Work to be completed: Retype the lines below exactly, from the one that contains "Where should I" through the last, and leave every picture out.

*** Input ***

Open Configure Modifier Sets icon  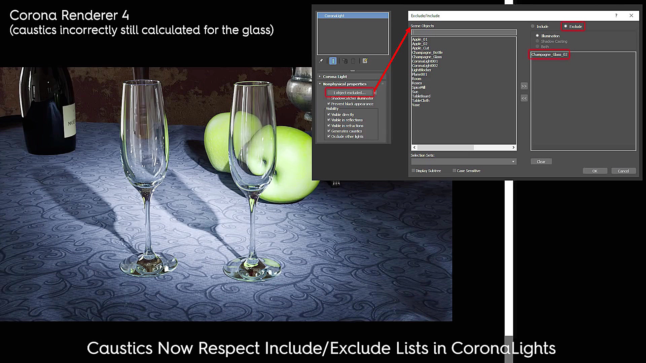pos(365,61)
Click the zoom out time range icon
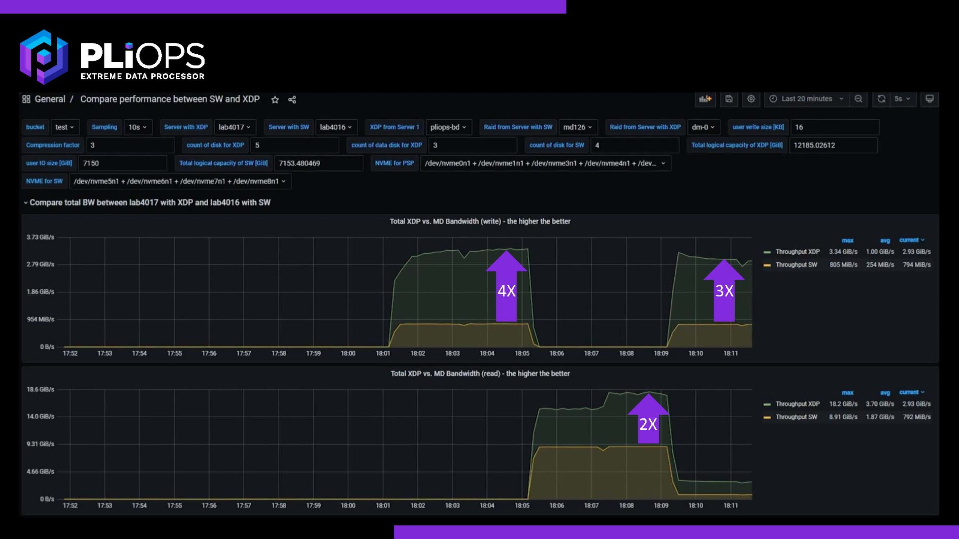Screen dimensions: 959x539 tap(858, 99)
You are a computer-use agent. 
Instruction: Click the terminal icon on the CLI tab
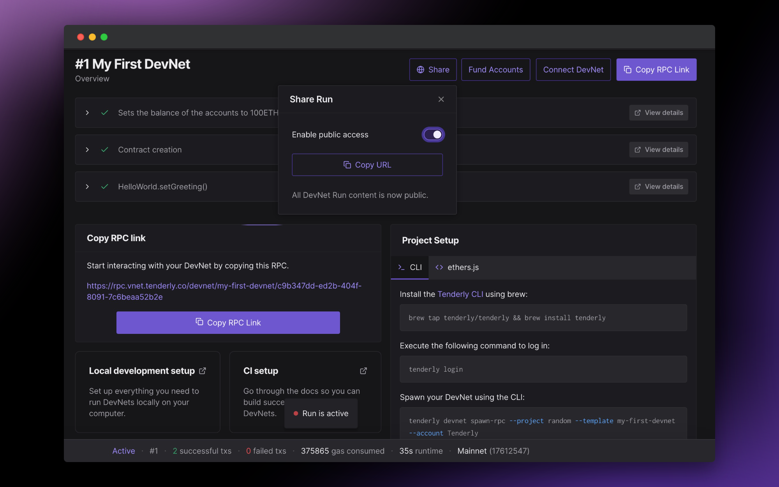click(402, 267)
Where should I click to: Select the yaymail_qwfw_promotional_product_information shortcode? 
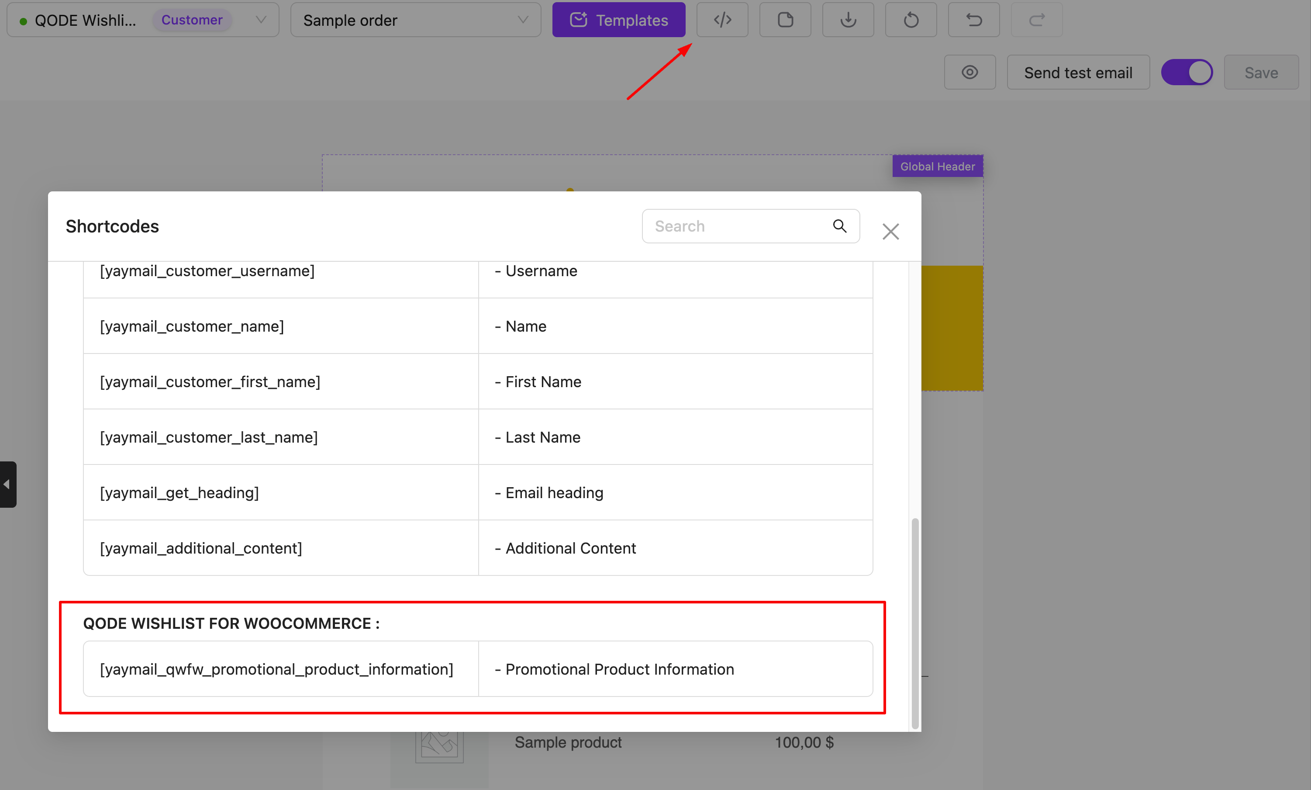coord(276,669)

***

Task answer:
Where should I click to: Select the yaymail_qwfw_promotional_product_information shortcode? 
coord(276,669)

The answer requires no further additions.